▶ [Aim of the task]
Please take the records that follow and repeat exactly the lines starting with the line with "Identify the click" and going on through the line with "College Bags (781, 1826)".

▶ [Source material]
Segment Open

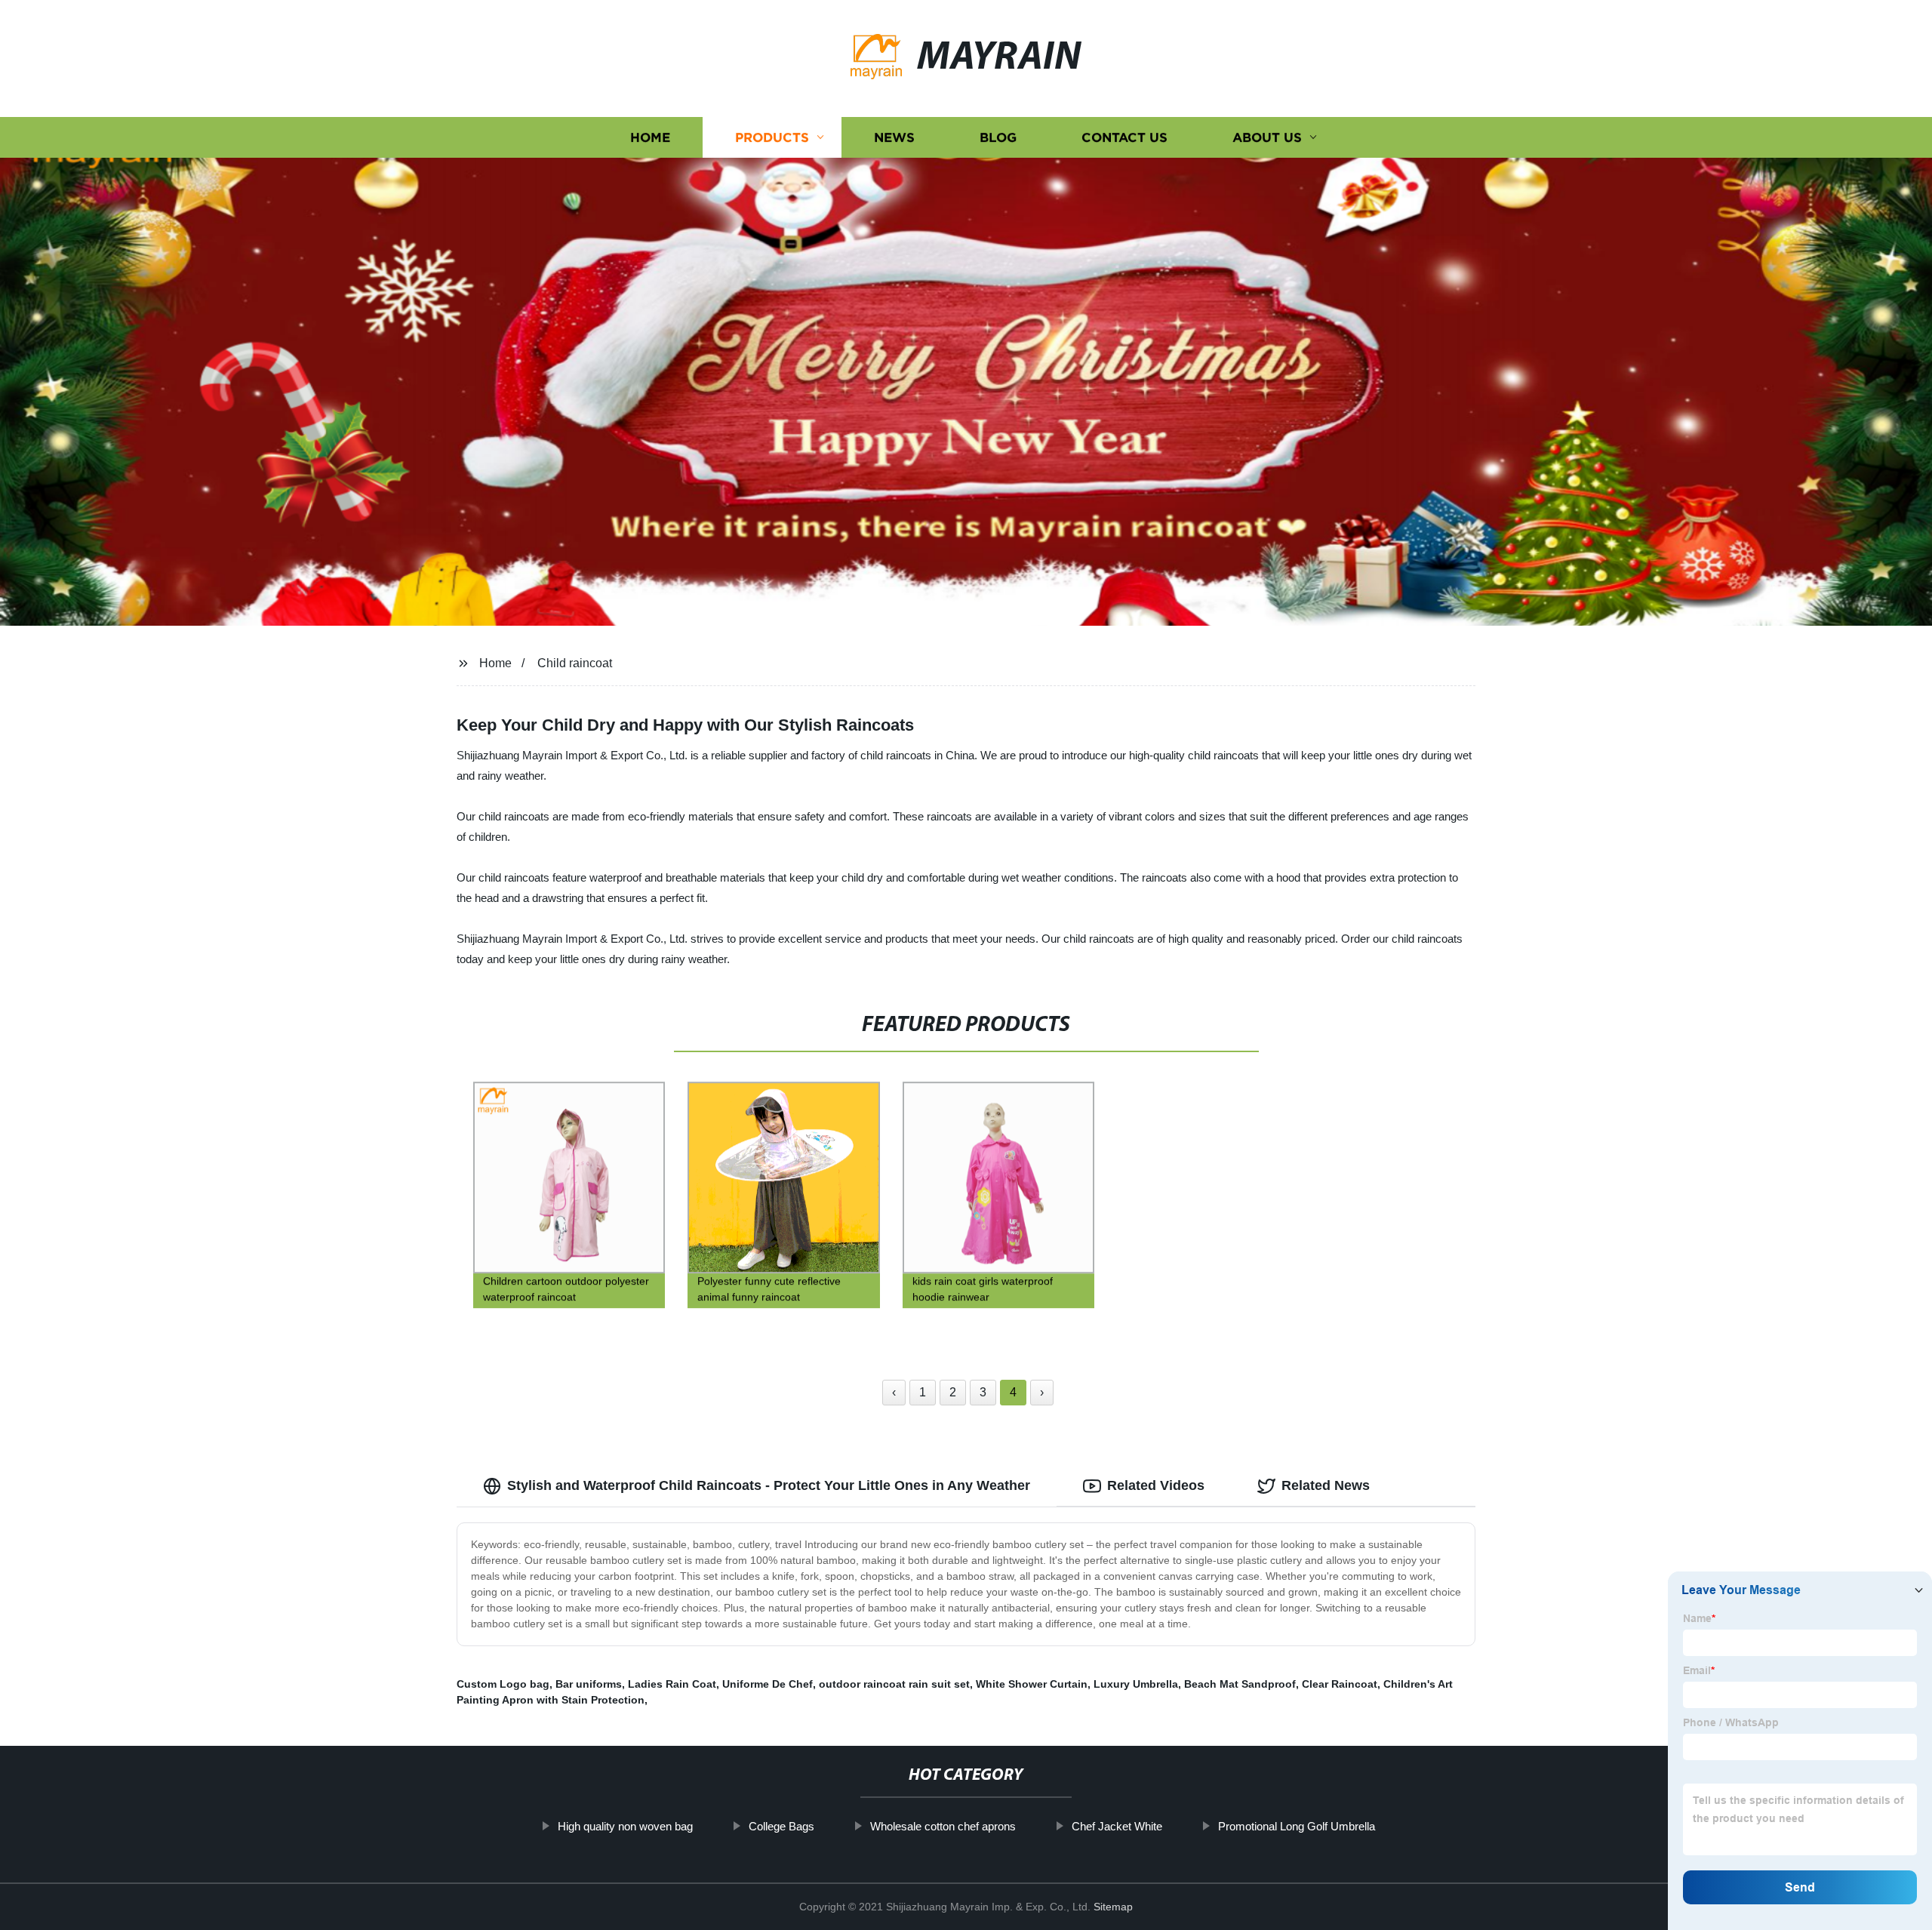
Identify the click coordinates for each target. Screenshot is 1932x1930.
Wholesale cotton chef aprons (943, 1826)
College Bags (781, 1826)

Segment Closed
Segment Open

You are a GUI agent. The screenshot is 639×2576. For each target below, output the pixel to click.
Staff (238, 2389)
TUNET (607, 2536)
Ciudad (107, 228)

Segment Closed

▶ [Finished exercise]
Identify the click coordinates for each target. Screenshot is 1932x1930.
Wholesale cotton chef aprons (943, 1826)
College Bags (781, 1826)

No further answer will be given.